From my noobish point of view I'd recommend learning HTML first, and then a bit of javascript. That'll give you a view of how it works with programming, and you'll probably be able to learn it in less then a week (I'm talking about a light knowledge now, not learning how to do everything)

Take it or leave it.


----------



## Rick_in_Fla (Apr 2, 2007)

*B*eginners' *A*ll purpose *S*ymbolic *I*nstruction *C*ode


----------



## Geek4Life (Jan 30, 2008)

Rick_in_Fla said:


> *B*eginners' *A*ll purpose *S*ymbolic *I*nstruction *C*ode


Thanks for picking up the slack, there.


----------



## asedt (Jun 18, 2008)

It depends on what your goal is, do you want to make webpages and program on the server to make web aplications like forums then start with (X)HTML, then CSS then Javascript and after that a serverside language (like PHP or JSP).

But if you want to do something else you have a lot to chose from, programing for microprossessors in assembler, console applications, forms applications and so on, you can start from many angels.

Most new progreammers start with console applications and learn to use if, for and while constructs, imperative programing, and then the go on to object oriented programming. Some play around with visual basic mostly becaus it's one of the easy choises if you want to make a GUI fast (even used for trowaway GUI prototyping by some).

Some learn script languages like Phyton, or functional programing languages like Lisp first and you can start there to.

One thing that many missing is Software enginering, that is about how you work when crating software. You can learn this at the same time you lerning a language. Like how do you do if you working on a pice of software together with 200 other humans. And how to write good requrement specifications.

So

*HTML or Visual Basic or Python*

For beginners, but i also recomend, Ada, Lisp, learn a set of assembler instructions for a simple(RISC) microprosessor, C/C++ and Java.


----------



## Chicon (Jul 29, 2004)

asedt said:


> ... after that a serverside language (like PHP or JSP).
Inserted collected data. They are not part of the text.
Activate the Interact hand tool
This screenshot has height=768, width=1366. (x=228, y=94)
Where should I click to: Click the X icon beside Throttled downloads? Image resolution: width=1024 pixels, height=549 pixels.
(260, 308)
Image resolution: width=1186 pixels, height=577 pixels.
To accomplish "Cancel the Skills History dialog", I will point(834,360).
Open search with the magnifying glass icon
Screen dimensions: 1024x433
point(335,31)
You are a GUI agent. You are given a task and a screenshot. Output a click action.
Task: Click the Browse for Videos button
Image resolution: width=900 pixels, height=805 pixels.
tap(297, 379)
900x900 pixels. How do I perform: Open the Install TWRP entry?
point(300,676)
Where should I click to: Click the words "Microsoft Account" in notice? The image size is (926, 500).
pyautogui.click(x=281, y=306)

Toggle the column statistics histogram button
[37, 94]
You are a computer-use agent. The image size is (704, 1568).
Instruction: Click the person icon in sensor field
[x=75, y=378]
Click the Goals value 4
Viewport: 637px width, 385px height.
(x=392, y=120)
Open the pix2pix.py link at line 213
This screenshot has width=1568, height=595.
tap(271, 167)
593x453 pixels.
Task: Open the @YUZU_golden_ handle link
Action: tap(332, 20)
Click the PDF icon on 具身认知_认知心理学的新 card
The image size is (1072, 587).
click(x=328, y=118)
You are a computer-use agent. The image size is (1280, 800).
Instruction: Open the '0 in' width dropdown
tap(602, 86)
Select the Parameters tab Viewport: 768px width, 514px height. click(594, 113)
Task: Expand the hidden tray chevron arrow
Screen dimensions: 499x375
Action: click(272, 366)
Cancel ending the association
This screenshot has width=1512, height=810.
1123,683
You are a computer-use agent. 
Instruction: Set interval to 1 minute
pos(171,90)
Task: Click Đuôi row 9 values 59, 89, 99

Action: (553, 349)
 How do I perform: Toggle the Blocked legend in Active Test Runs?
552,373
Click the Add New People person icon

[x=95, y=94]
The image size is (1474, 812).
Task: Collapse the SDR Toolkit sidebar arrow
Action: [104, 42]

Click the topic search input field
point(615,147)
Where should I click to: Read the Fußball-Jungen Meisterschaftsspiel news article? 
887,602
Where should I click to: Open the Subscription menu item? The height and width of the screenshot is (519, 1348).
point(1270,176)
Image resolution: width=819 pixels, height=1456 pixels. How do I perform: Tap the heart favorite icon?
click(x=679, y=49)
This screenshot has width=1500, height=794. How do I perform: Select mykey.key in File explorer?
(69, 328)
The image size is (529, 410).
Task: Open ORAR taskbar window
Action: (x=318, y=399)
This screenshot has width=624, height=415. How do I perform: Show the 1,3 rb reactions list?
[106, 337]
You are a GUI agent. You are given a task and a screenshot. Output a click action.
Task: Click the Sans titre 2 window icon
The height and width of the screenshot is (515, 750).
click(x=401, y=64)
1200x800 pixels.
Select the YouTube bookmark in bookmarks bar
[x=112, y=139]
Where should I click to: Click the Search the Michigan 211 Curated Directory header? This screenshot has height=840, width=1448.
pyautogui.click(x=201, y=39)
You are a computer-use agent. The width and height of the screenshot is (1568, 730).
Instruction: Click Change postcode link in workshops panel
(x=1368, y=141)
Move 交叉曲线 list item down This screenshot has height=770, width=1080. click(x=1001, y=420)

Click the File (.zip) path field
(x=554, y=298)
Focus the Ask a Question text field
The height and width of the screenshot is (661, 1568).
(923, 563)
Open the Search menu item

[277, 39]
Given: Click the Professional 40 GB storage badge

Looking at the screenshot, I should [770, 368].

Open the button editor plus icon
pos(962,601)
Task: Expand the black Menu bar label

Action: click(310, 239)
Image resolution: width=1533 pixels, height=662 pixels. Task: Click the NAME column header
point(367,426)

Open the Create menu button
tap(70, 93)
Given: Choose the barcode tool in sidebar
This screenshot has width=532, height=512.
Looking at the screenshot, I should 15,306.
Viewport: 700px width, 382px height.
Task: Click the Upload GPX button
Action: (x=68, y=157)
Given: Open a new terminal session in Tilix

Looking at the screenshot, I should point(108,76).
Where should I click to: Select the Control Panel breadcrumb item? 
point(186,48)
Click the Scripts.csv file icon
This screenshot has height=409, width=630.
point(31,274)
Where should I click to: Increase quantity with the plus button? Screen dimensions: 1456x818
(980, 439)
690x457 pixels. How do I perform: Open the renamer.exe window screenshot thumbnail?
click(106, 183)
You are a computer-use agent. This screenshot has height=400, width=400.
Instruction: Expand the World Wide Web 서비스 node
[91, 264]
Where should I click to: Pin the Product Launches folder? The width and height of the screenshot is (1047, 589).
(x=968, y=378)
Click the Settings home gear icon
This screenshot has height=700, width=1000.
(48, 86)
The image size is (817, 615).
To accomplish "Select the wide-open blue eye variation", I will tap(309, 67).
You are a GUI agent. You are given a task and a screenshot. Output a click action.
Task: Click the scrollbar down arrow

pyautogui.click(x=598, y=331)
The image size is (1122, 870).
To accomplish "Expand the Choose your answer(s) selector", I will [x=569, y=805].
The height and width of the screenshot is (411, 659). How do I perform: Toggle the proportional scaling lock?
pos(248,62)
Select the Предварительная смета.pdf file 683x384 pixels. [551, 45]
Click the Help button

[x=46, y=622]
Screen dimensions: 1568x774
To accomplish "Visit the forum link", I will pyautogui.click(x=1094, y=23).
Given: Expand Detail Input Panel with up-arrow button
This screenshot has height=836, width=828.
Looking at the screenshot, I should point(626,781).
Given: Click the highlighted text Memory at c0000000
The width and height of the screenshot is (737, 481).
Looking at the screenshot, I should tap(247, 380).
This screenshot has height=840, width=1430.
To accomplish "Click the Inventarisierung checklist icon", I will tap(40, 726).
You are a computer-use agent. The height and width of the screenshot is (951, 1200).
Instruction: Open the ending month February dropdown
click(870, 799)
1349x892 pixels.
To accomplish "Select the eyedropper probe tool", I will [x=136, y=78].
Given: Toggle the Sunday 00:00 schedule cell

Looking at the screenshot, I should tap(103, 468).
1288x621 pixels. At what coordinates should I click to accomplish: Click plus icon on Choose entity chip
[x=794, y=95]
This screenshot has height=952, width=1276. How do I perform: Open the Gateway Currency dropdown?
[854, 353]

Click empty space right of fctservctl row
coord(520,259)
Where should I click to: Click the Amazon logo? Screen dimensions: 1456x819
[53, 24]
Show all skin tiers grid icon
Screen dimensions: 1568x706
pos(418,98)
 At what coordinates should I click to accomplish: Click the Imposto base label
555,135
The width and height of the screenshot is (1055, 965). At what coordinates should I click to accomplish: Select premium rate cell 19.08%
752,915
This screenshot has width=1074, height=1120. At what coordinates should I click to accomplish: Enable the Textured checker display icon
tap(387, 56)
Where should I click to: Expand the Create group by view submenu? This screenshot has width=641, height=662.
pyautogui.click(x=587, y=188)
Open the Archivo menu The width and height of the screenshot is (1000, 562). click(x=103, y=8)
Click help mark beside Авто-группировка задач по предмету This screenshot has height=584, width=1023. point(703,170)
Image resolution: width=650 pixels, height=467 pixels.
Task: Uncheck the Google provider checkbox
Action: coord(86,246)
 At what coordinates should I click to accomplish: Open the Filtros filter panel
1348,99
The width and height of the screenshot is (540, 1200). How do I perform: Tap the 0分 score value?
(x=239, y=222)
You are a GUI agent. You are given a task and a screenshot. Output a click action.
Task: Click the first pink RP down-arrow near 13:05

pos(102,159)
I won't recommand it for a beginner for the simple reason that the technology (Java Enterprise Edition) running behind JSP's is really really intricated. It needs a good knowledge of Java and object-oriented concepts.


----------



## paulrw (Jun 9, 2008)

You really need to learn:

1) programming principles such as looping, decision making, file handling, etc

2) Good programming practices

3) Object Oriented programming.

Visual Basic.net would be a good place to start. Once you become proficient with vb.net, you can move onto other languages/technologies. I would also tell you to keep your learning as simple as possible (The KISS principle). Don't try to do more than you are capable of, otherwise the frustration level rises in a hurry.


----------